Copy the listing from the line containing "At what coordinates should I click to accomplish: Choose" up to and including the line containing "click(x=834, y=411)", substituting "blue" for "green" and leaving everything else unchanged.
── Material for the task ──
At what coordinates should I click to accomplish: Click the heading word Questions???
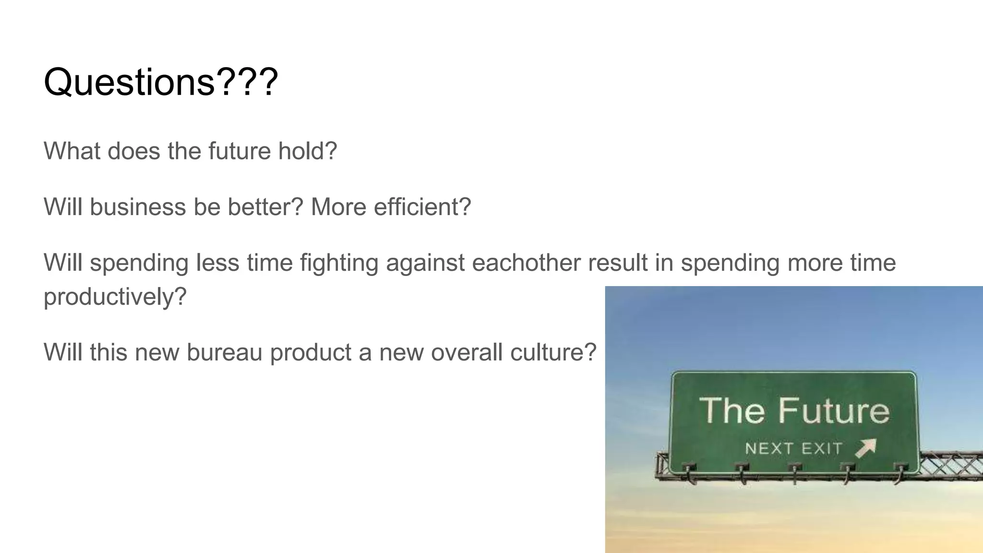click(x=160, y=83)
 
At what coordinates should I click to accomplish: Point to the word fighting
click(x=339, y=263)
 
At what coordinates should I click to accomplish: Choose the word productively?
click(x=115, y=297)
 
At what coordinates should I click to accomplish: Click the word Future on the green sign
click(x=834, y=411)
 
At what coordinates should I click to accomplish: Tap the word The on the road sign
click(x=732, y=411)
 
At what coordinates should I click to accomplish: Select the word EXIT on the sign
click(x=822, y=449)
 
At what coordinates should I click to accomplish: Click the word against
click(x=425, y=263)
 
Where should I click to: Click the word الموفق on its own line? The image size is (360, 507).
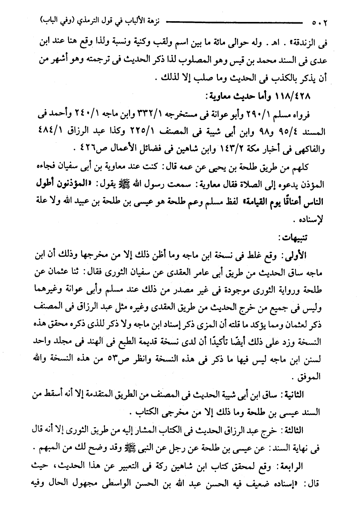coord(309,377)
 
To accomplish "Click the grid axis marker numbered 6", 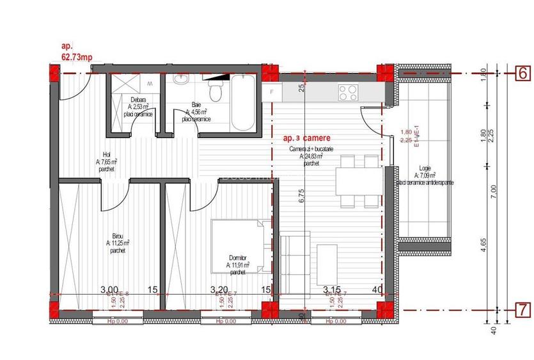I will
───
### Expected answer
At what coordinates should I click to accomplish: Choose the word productively?
click(x=115, y=297)
 
At what coordinates should I click to accomplish: Click the word Future on the blue sign
click(x=834, y=411)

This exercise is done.